Miami, Mar. 24 (GIRSCC) – The Governing Body of the International Labor Organization (ILO) overwhelmingly approved the report of the Committee on Freedom of Association (CFA) concerning Case No. 3271 of the Independent Trade Union Association of Cuba (ASIC) against the Government of Cuba for violation of the fundamental right to freedom of association, representation and collective bargaining.
Apart from the Cuban regime’s protest, which was to be expected, all votes were in favor.
The ILO Governing Body is the highest governing body of that organization, second only to the International Labor Conference, and is composed of 28 governments representing all continents, 14 employers’ members and 14 workers’ members, also representing all regions of the world.
The social actors members of that Council, Employers and Workers, rejected the Government’s arguments and regretted that it has never implemented the recommendations that the CLS has been demanding from it since 2018, and on the contrary it continues to violate trade union freedom by not legally recognizing ASIC, so that it can freely carry out its activities as a legitimate workers’ organization.
The approved report places special emphasis on urgently demanding the Cuban government to cease all forms of pressure, harassment and arbitrary arrests against union leaders and independent activists, demanding the cessation of repression and identifying by name and surname all leaders and activists of independent trade unionism who have suffered repression by the regime.

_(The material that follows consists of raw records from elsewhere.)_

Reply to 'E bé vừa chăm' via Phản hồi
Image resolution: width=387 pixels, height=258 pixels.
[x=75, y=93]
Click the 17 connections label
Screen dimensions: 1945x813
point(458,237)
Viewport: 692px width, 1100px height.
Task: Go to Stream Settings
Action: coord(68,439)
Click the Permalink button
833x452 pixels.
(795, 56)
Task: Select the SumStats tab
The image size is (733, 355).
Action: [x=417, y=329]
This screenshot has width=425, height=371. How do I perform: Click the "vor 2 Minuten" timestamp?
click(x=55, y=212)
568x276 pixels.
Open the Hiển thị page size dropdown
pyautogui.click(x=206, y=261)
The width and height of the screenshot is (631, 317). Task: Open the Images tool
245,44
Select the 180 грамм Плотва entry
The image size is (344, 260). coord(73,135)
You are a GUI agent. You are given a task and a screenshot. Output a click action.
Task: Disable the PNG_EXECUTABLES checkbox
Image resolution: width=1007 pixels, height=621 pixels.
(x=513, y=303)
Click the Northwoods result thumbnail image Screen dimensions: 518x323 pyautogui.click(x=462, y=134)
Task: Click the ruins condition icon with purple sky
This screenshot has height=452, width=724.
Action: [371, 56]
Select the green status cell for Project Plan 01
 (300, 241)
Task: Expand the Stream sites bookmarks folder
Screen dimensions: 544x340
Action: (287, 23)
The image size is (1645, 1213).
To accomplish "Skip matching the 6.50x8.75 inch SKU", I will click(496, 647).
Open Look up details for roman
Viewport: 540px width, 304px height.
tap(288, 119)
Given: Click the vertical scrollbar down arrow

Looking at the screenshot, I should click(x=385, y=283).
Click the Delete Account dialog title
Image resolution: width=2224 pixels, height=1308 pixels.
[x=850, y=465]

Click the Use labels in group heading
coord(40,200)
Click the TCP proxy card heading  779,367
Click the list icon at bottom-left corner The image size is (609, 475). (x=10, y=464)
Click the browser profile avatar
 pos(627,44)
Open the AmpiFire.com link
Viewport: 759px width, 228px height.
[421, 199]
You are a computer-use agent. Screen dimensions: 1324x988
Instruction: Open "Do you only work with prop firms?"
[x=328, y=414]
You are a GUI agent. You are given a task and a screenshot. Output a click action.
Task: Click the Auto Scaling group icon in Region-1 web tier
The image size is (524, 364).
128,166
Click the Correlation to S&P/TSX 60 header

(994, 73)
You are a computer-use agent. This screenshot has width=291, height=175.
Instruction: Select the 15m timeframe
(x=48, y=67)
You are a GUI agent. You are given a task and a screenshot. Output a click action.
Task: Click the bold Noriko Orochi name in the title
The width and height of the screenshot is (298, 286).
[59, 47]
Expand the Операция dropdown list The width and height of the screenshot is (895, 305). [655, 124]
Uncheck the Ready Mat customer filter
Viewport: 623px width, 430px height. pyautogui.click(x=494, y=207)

Among its recommendations, the Committee “once again strongly urges the Government to guarantee the recognition of the Independent Trade Union Association of Cuba (ASIC), as well as its free functioning and exercise of trade union activities” and “strongly hopes that the Government will fully guarantee ASIC leaders adequate protection against any act of interference in their trade union activities, including in the context described by the Government.”
On the other hand, it urges the Cuban government to “refrain from unduly restricting the right of ASIC leaders and members to freely organize and exercise their trade union activities” inside and outside the Island, and fully guaranteeing their freedom of movement.